95pts Vinous for the 2017
Diaphanous peach skin color. A hugely complex, expansive bouquet evokes ripe, spice-accented red berries, citrus fruits, dried flowers and botanical herbs, with a saline mineral overtone. Stains the palate with vibrant, sharply focused redcurrant, strawberry, blood orange, nectarine candied lavender and honey flavors that show a hint of saltiness and superb depth to go with the wine's energy. Refuses to let up on the penetrating, seamless and mineral-driven finish, which strongly echoes the floral and pit fruit notes.

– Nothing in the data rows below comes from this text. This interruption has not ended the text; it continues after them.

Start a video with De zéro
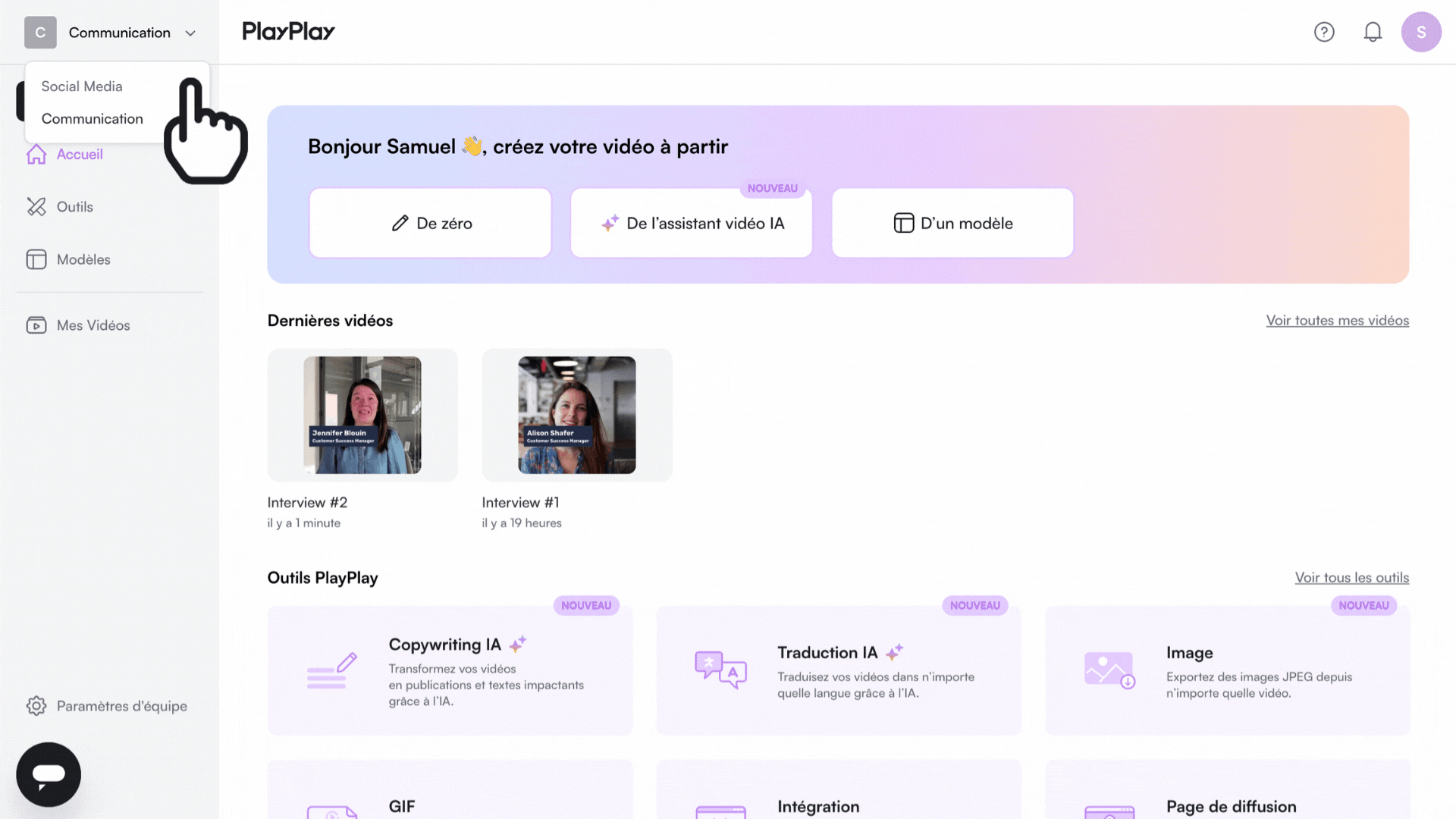This screenshot has width=1456, height=819. tap(430, 223)
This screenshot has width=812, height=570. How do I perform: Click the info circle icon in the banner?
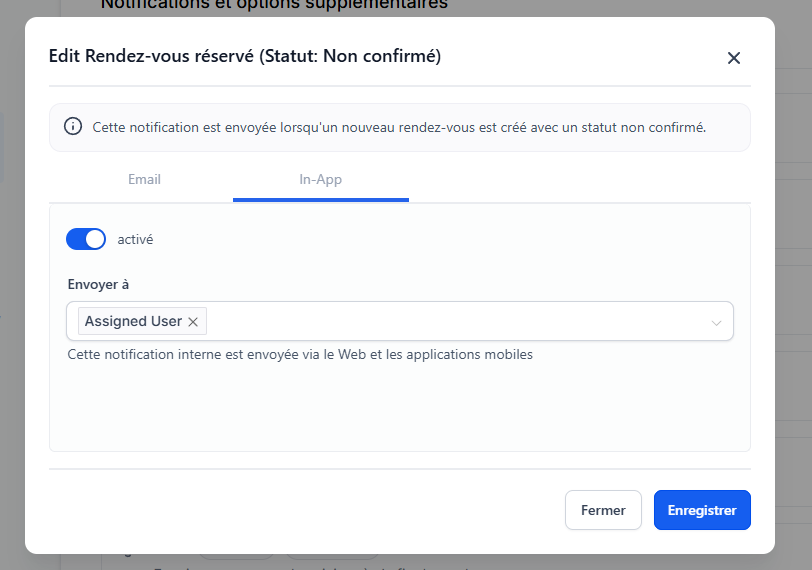[73, 127]
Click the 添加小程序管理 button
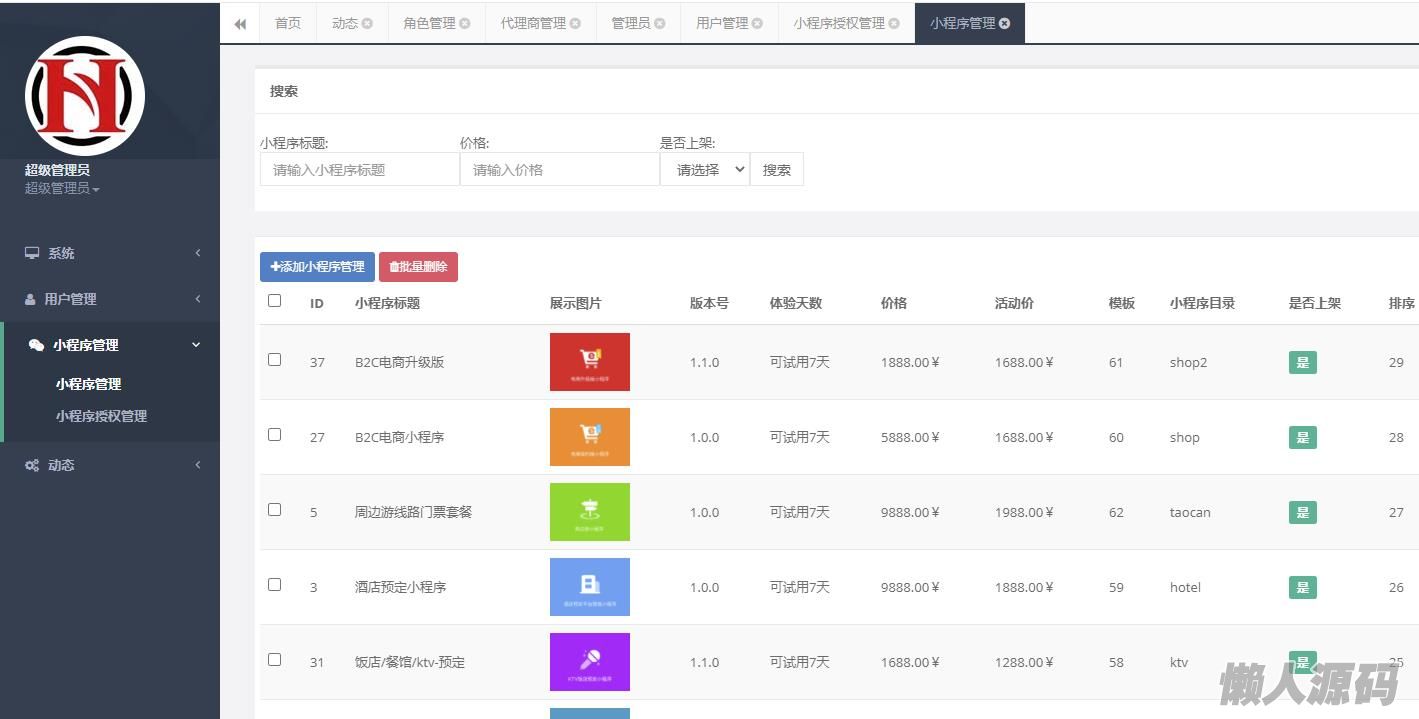This screenshot has height=719, width=1419. point(317,267)
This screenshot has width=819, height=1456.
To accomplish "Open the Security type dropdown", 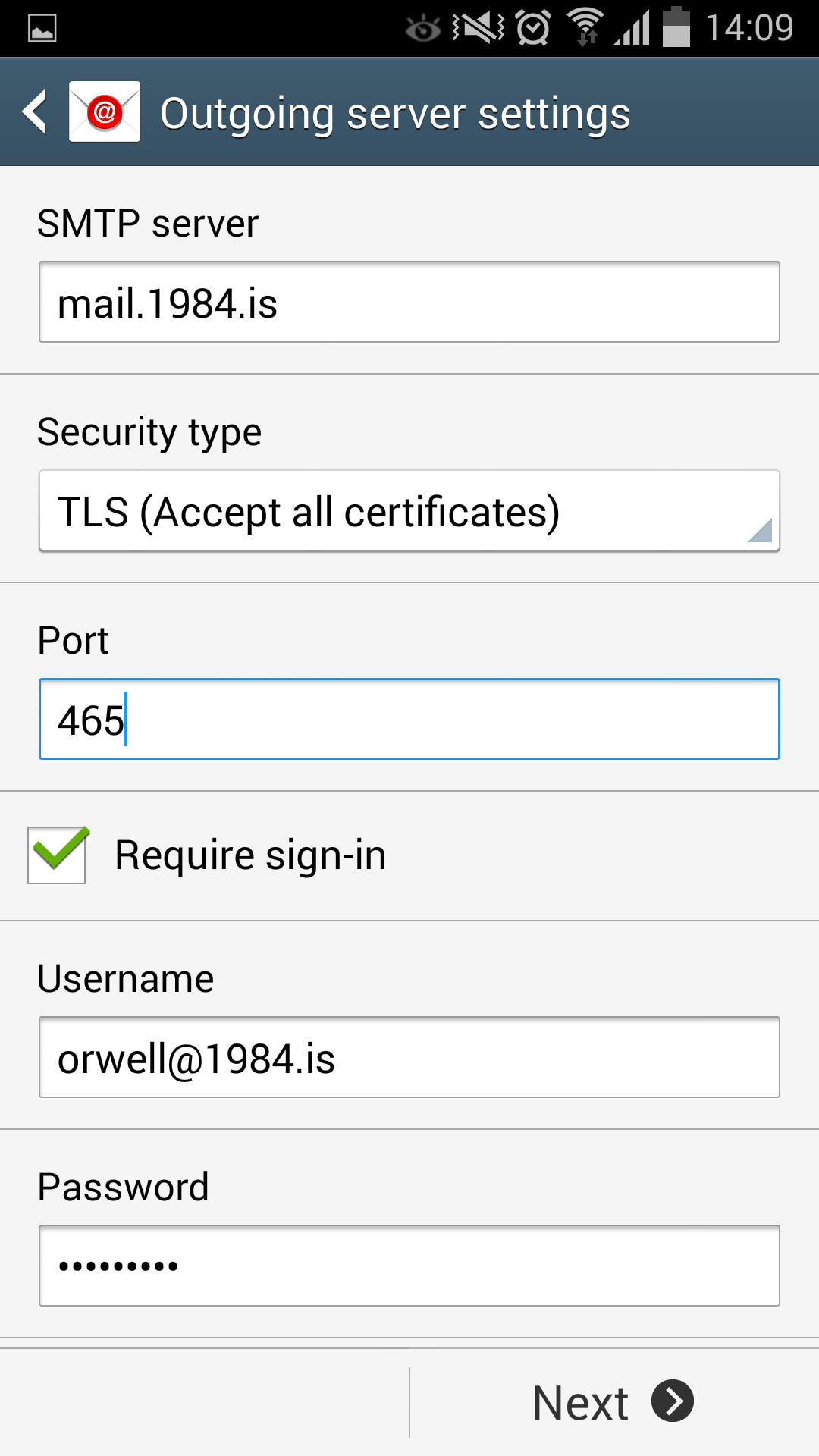I will 410,511.
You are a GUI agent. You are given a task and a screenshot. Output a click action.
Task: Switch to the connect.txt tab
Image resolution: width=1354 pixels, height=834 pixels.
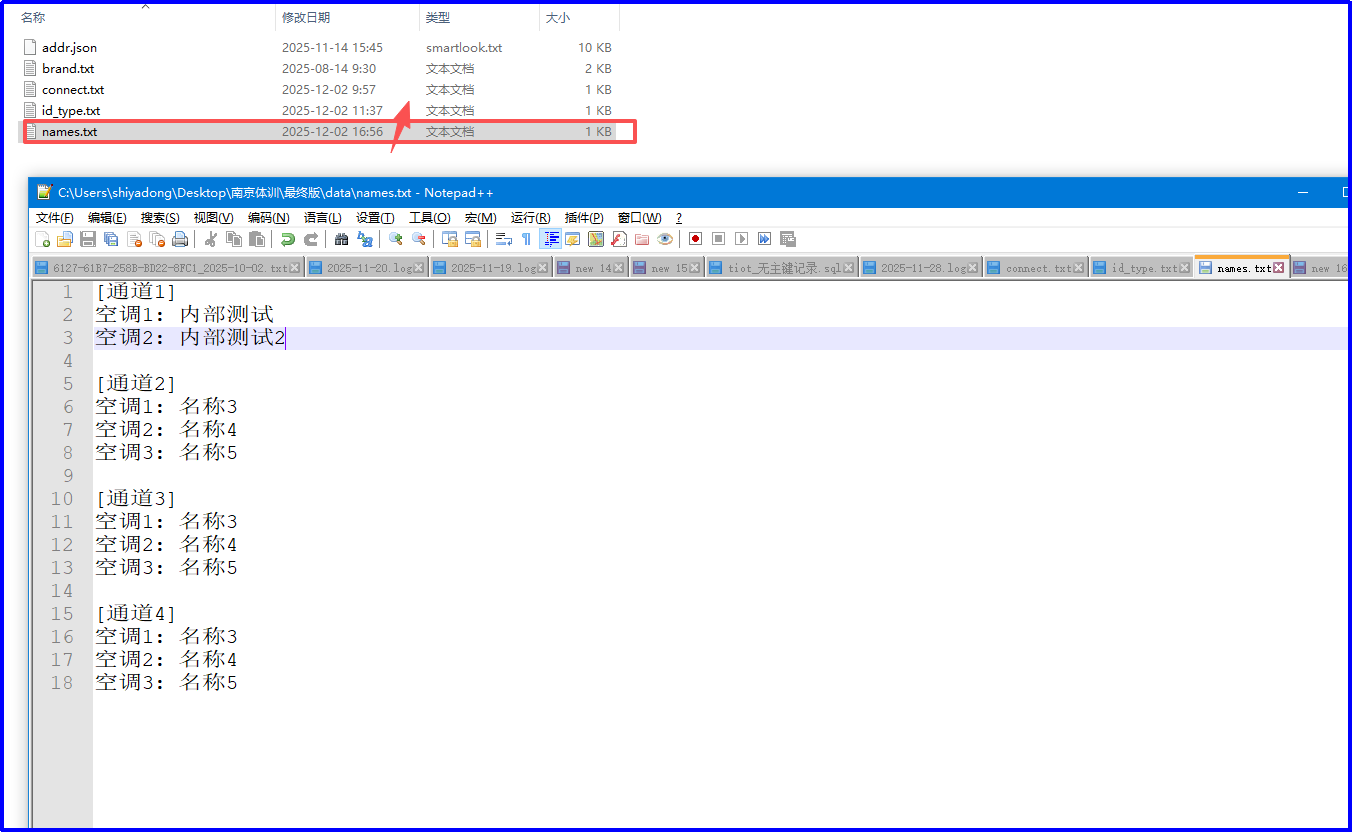coord(1038,268)
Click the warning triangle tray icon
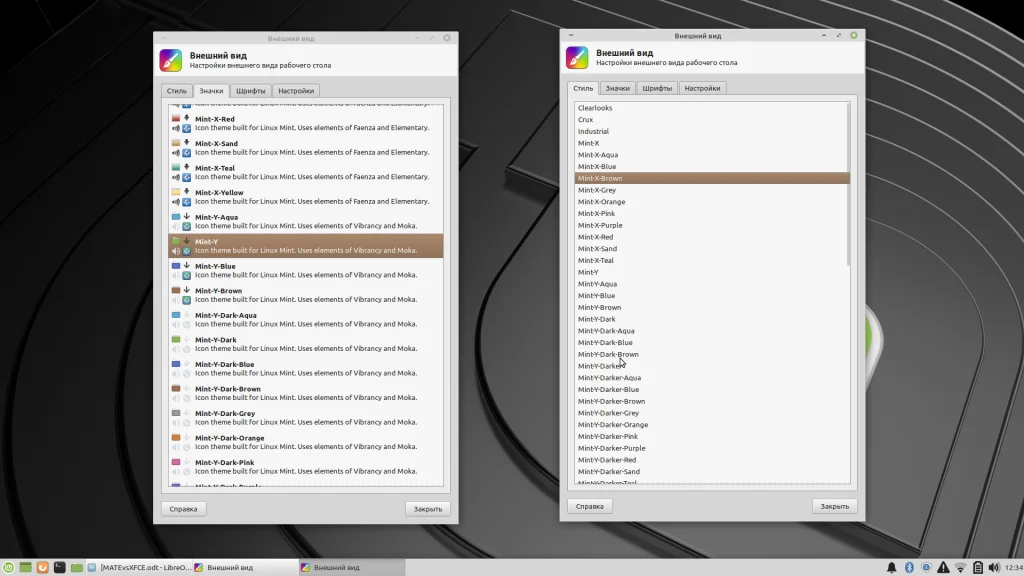1024x576 pixels. (943, 567)
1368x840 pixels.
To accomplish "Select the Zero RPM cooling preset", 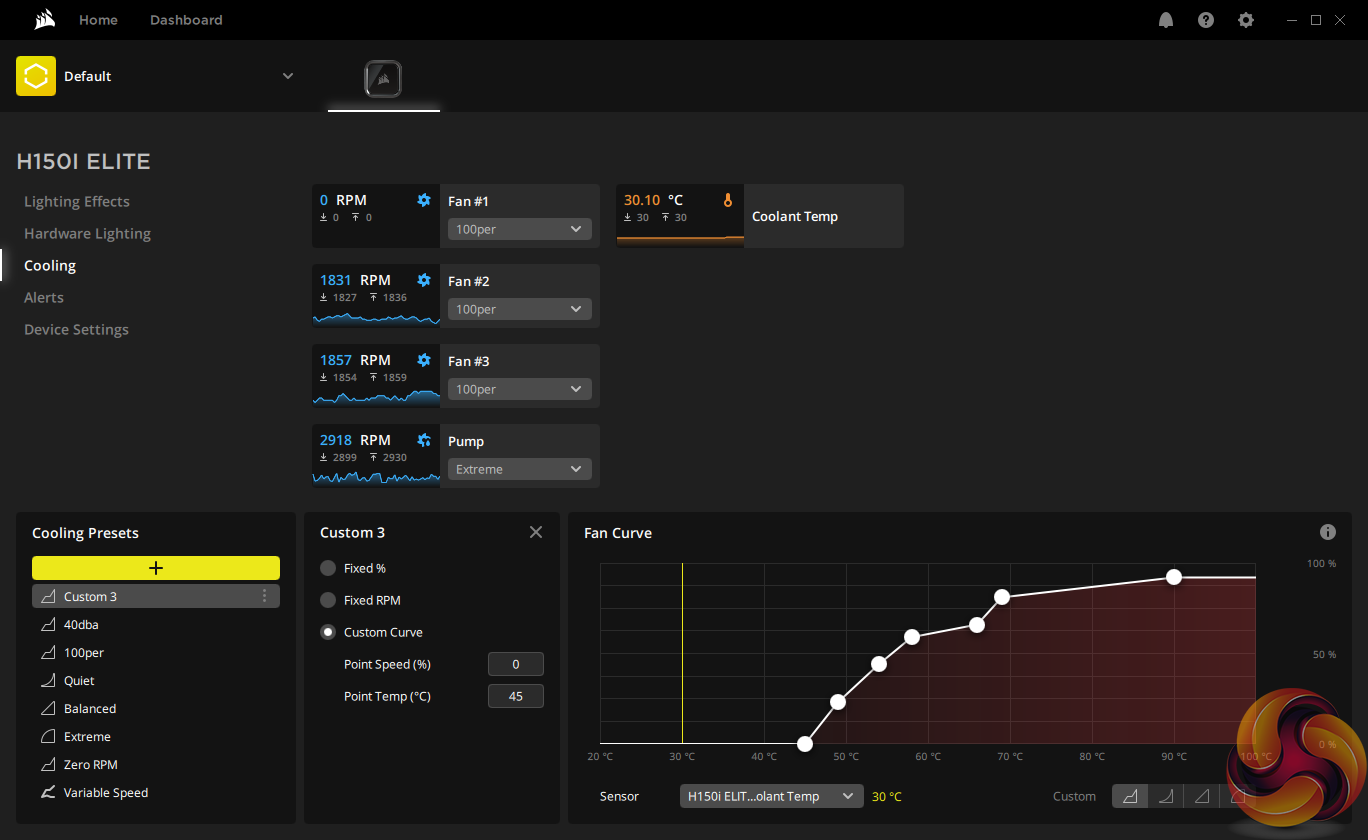I will pos(90,764).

98pts Decanter for the 2017
This 15ha property overlooking Toulon harbour has been part of the Roux family’s ancestry for almost 230 years. It wasn’t until 1930 that André Roux decided to dedicate the land exclusively to vines, especially the ancient variety Tibouren - not widely planted outside Provence, this is an intensely aromatic black grape with a thin skin, which is notoriously difficult to grow. The family still champions Tibouren, which makes up 90% of its vineyards, and some plots are more than 50 years old. Elizabeth Gabay MW: Orange. Lots of new oak on the nose. New oak on the palate gives richness and oomph. Oranges, dried apricots, long saline mineral acidity balancing new oak. Joanna Simon: Orangey. Deep and complex nose of spice, dried peach and oak. Concentrated, complex, richly textured palate with spicy, dried-flower notes and baking bread; breadth, length and graceful mineral-fresh notes. Rod Smith MW: Oaky and slightly spicy aromas: plenty of honeyed, rich straw, baked fruit underneath. Complex, delicious and deeply flavored with baked citrus, honey and apricot. Good balance and lovely phenolic grip on the finish. Certainly approachable now, but no hurry to drink.
- The Chateau Cibon Marius is only made in exceptional years.
- The label is a recreation of the original labels of the late 1800s, when the winery was called Château Cibon. This design predates their iconic labels designed in the 1920s, which still adorn their other cuvées today.
- Château Cibon Cuvée Marius is a tribute to Marius Roux, the modern founder of Clos Cibonne and defender of the tibouren grape in Provence in the 1800s. Marius Roux, born in 1875, led the estate’s destiny, passing it to his wife Valentine, who inherited the lands around the Castle of Cibonne. It was Marius who first focused the estate solely on wine production.
The Château Cibon Cuvée Marius is inspired and informed by the incredible vintages of Clos Cibonne, which survived and improved in their cellar from top vintages of decades past. It bears remembrance when drinking the really old wines at Cibonne. Old methods of (slightly) higher alcohols and phenological ripeness, combined with barrel aging, built classic wines with the structure to age and improve for a long time. Utilizing similar techniques, albeit with a modern winemaker’s knowledge and tools, they have managed to craft a beautifully rich and complexly structured wine, built to develop for decades to come with proper time in the cellar.
Grapes Tibouren 90%, Grenache 10%
Winemaking Grapes are all destemmed and directly pressed. Native yeasts then ferment the must in new 2600L French foudres. These are temperature-controlled for a long, slow fermentation, which enhances the aromatics. The wine then spends 24 months in the same foudres, with regular bâtonnage for the first six months.